Ratio test, Root test, and Divergence test related.

Question

(I) Ratio test: If the result is smaller than 1 then the sum is convergent, and if the sum is larger than 1 then the sum is divergent, and that got me thinking if negative infinity (smaller than 1) and positive infinity (larger than 1) are convergent and divergent, respectively. (And I understand that infinity is not a number, but still isn't negative infinity smaller than one? Or have I gone bananas?)

(II) Root test: If the result is smaller than 1 then the sum is (absolutely) convergent, but if the result is larger than 1 or equal to infinity then the sum is divergent. What kind of infinity do they mean in this case (Root test)?

(III) Divergence test: If the limit is not equal to zero, then the sum will diverge (and I understand that if it does equal zero then it can still be divergent, but anyway). Now, what I want to know is does this include infinity, be it negative or positive infinity, or am I missing something here?

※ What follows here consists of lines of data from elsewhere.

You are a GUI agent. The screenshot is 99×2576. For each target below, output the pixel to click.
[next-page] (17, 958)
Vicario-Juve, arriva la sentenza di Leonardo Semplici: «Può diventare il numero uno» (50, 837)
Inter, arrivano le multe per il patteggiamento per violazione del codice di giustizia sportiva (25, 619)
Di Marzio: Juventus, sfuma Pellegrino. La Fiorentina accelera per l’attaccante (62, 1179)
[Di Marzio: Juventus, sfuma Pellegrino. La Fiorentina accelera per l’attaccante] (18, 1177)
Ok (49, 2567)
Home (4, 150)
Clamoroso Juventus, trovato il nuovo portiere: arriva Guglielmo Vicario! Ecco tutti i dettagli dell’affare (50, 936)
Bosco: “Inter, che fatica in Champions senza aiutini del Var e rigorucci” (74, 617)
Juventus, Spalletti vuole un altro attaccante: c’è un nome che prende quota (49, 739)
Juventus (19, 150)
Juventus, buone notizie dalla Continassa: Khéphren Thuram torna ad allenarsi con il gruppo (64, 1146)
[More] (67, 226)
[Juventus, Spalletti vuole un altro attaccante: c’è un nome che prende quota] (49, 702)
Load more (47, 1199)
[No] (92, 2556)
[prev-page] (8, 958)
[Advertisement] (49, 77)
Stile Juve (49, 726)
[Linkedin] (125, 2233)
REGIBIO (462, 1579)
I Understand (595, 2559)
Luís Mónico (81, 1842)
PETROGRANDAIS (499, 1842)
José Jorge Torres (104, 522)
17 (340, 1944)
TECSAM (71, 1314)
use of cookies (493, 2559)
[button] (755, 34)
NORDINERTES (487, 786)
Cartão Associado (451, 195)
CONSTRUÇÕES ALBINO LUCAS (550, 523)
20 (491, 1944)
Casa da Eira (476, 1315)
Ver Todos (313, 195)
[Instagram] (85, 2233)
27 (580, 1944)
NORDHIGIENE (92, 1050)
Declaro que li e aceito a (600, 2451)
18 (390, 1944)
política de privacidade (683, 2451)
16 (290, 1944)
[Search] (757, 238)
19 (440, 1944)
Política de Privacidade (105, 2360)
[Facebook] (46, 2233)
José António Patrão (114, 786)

Short note, most of the exercises I am required to do require detailed explanations and even if you do the whole calculations correctly but your explanation is wrong then the whole thing is considered wrong. Therefore, I want to actually know what I am doing, thank you! Also, please use (I)-(III) when explaining a specific test so I know which you're talking about.

Answer 1

(I) You need the absolute value of the limit result to be less than 1, so if your limit is $\pm\infty$ you will get a divergent series.

(II) You can think of any value greater than 1 as good enough to prove divergence. Any "kind of infinity" will do. Once again, absolute value applies here.

---

The takeaway from ratio and root tests is threefold:

1. $|\text{Limit}|<1\Longrightarrow\text{series converges absolutely}$
2. $|\text{Limit}|>1\Longrightarrow\text{series diverges}$
3. $|\text{Limit}|=1\Longrightarrow\text{test is inconclusive, so use another test for convergence!}$

---

(III) If the limit of the general term is not zero, the series diverges. If the limit is zero, the test is inconclusive! Be careful that you do not use the converse of this statement, because the converse is not true.

Examples:

• $\displaystyle\sum_{n=1}^\infty\frac{n}{n+1}$ diverges since $\displaystyle\lim_{n\to\infty}\frac{n}{n+1}=1\ne0.$
• $\displaystyle\sum_{n=1}^\infty\frac{n^2}{n+1}$ diverges since $\displaystyle\lim_{n\to\infty}\frac{n}{n+1}=\infty\ne0.$
• $\displaystyle\sum_{n=1}^\infty\frac{1}{n+1}$ has $\displaystyle\lim_{n\to\infty}\frac{1}{n+1}=0$ which means we do not know if the series converges or diverges unless we use another test.